O etanol anidro, utilizado na mistura com gasolina, também acompanhou o movimento de baixa.

O indicador do Cepea registrou média de R$ 2,5108 por litro, valor líquido de impostos (sem PIS/Cofins), com recuo de 2,11% na comparação semanal.

A queda reforça a tendência de enfraquecimento geral do mercado de combustíveis derivados da cana-de-açúcar, ainda que em ritmos distintos entre os diferentes tipos de etanol.

Perspectiva do mercado segue atrelada à oferta de cana

O comportamento dos preços nas próximas semanas deve continuar fortemente influenciado pelo ritmo da moagem de cana no Centro-Sul, pela competitividade com o açúcar e pelo avanço da produção de etanol de milho.
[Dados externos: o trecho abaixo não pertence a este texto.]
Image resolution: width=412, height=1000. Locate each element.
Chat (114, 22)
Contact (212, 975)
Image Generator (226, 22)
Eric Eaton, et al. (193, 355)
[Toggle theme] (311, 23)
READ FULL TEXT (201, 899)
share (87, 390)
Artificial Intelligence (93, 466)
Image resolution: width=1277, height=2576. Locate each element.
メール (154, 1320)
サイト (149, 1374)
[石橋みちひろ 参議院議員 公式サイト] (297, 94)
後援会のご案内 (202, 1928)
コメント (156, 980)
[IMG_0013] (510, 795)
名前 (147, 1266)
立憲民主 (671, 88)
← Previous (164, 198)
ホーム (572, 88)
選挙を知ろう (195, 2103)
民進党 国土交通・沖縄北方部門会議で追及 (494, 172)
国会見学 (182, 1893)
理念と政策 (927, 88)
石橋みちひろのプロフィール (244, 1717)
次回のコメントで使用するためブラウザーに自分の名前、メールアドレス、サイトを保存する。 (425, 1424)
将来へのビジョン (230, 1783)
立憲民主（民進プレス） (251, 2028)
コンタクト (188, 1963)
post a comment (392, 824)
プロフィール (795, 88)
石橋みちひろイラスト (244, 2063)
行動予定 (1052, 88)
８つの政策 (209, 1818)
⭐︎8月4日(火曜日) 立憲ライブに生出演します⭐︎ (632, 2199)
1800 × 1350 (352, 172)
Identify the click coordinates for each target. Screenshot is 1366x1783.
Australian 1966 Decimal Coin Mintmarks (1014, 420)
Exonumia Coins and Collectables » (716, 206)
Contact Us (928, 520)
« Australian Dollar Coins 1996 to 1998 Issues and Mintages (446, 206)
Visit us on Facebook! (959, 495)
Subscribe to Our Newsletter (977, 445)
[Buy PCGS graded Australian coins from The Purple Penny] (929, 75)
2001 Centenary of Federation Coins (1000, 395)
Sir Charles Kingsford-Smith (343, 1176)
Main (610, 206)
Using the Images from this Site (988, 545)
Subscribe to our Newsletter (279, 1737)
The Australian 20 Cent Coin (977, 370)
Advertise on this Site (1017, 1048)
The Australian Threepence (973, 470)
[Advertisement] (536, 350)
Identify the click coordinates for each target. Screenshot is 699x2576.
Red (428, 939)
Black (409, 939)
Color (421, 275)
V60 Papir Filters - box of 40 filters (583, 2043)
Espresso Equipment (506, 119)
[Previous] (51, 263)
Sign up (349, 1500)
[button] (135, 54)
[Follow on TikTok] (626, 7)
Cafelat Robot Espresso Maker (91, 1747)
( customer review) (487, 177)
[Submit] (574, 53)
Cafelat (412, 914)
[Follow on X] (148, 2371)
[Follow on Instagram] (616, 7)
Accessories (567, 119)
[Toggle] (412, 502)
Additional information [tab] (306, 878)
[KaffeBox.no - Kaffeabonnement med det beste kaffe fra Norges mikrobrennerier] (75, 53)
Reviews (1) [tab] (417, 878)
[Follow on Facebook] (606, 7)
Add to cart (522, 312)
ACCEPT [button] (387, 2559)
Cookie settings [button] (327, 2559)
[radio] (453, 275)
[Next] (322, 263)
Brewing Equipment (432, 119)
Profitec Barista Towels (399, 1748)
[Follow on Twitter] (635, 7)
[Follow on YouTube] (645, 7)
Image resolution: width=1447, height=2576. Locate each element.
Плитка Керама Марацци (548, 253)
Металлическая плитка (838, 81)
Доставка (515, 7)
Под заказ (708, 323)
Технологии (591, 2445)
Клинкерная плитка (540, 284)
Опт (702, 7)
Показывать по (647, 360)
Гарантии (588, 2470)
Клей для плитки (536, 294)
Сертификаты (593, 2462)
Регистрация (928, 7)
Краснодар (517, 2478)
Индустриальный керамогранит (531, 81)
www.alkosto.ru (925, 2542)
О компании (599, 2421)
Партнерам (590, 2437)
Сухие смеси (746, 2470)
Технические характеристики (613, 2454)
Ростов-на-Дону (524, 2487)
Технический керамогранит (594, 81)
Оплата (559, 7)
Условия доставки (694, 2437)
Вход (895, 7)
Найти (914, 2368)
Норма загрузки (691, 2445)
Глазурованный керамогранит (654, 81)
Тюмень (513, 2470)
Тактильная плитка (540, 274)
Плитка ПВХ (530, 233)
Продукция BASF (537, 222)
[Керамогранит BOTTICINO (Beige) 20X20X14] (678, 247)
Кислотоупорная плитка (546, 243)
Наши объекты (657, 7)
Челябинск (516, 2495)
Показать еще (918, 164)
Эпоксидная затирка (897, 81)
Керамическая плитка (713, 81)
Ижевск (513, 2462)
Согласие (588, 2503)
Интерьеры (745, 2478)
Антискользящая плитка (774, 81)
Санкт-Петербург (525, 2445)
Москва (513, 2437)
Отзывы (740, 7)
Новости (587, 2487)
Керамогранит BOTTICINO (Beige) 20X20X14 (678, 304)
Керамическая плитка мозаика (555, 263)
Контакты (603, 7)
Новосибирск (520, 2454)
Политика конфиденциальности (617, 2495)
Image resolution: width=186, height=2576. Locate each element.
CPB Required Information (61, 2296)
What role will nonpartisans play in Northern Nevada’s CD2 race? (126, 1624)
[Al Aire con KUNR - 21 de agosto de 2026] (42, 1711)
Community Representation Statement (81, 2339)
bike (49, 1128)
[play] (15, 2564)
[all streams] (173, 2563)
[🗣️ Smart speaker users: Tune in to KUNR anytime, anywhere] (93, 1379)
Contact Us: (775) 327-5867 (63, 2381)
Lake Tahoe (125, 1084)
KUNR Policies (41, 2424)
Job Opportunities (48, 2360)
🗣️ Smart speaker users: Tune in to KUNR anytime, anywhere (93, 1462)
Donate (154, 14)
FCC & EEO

Com oferta elevada e demanda relativamente estável, analistas avaliam que o mercado tende a permanecer sensível a ajustes de curto prazo, com oscilações limitadas enquanto não houver mudança significativa no equilíbrio entre produção e consumo.

O cenário reforça a necessidade de gestão mais cautelosa por parte das usinas, que enfrentam um período de margens comprimidas e maior competição entre produtos dentro da própria cadeia sucroenergética.